“兄长打算如何?”
吕释之问道,语气中带着一丝寒意。
吕泽眼中闪过一丝狠厉:“明面上我们动不了他,但他此番东巡,山高路远,江湖险恶……若是在外面出了什么‘意外’,想必也怨不得旁人吧?”
吕释之心头一跳,立刻摇头:“不可!此举太过冒险!陈平是奉旨出巡,若真出事,殿下必定严查。”
“一旦查到我们头上,便是灭顶之灾!况且,妹妹在宫中如何自处?”
吕泽也知道此事行险,烦躁地踱步:“那难道就任由他骑在我们头上作威作福?”
吕释之沉吟道:“对付陈平,未必需要动刀兵。他在朝中,也并非没有对头。我们或许可以……借力打力。”
“你的意思是?”
“我听闻,军中一些老牌勋贵,如王陵、周勃、樊哙等人,对陈平这类以智谋见幸、出身并非军旅之人,向来有些看法。”
“咱们沛县有那么多人。

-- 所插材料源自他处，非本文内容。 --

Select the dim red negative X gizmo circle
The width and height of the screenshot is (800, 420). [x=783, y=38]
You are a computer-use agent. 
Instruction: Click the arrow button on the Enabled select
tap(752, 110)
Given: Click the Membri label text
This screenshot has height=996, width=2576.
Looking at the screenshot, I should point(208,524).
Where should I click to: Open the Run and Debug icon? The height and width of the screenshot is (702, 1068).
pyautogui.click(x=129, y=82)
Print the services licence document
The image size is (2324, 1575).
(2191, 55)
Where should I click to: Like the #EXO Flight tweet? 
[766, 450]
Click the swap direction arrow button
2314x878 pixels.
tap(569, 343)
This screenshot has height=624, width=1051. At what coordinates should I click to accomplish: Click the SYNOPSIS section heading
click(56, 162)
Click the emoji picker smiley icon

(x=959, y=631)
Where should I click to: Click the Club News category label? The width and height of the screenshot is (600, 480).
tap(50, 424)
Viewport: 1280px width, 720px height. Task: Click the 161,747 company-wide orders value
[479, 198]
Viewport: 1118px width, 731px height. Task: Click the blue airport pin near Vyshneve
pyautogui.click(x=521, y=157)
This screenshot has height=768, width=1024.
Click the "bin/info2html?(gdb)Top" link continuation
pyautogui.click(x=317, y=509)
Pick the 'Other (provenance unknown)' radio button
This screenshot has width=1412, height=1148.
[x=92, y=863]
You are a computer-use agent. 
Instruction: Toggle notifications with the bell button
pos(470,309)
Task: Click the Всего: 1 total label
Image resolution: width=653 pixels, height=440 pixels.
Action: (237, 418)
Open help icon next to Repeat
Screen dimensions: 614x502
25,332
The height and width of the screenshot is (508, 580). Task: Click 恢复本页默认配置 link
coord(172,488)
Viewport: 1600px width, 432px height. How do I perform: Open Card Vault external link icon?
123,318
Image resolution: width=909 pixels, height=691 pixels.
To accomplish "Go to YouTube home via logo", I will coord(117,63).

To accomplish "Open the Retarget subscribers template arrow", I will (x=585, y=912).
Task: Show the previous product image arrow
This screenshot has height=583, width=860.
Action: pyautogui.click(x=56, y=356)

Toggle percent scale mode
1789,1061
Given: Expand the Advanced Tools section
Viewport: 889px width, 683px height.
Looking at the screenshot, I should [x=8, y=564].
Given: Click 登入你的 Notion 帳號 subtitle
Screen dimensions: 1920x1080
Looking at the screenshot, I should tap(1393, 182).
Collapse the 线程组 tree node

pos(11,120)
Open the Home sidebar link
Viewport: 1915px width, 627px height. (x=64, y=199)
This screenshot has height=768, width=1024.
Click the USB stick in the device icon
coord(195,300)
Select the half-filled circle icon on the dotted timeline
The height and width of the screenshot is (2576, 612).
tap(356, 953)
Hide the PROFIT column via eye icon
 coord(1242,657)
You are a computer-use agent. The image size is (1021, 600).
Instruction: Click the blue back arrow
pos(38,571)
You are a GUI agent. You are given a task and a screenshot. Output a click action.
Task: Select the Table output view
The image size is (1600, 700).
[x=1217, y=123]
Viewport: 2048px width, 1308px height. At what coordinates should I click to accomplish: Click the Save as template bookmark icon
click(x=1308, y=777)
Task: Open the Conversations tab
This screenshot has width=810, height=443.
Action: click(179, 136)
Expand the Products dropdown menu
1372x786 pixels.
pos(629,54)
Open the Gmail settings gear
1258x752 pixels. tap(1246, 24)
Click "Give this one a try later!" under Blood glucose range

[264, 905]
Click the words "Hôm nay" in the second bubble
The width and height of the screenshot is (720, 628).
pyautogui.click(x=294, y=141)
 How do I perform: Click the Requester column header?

还有那位蔚缭,难道就真的甘心?我们或许可以暗中联络,不必亲自出手。”
“只需让陈平在东巡途中‘诸事不顺’,或者回朝之后,多点‘风言风语’,便足以让他焦头烂额。只要他失了圣心,日后还不是任我们拿捏?”
吕泽闻言,眼睛渐渐亮了起来:“二弟此计甚妙!既不直接动手,又能让他不好过!好,就依你之言!我这就去联络几位军中旧友‘叙叙旧’!”
“兄长还需谨慎,切勿亲自出面,暗示即可。”
看到吕泽生气,吕释之怕出什么意外,立刻提醒道。
“你放心,我也是晓得轻重的。”
吕泽点头,脸上露出一抹阴冷的笑容,“陈平啊陈平,你断我前程,就休怪我让你这趟差事,鸡犬不宁!”
吕氏兄弟并未将他们的不满直接诉诸吕雉。
他们知道妹妹身处宫中,顾虑更多,且此事涉及对太子近臣的暗中动作,知道的人越少越好。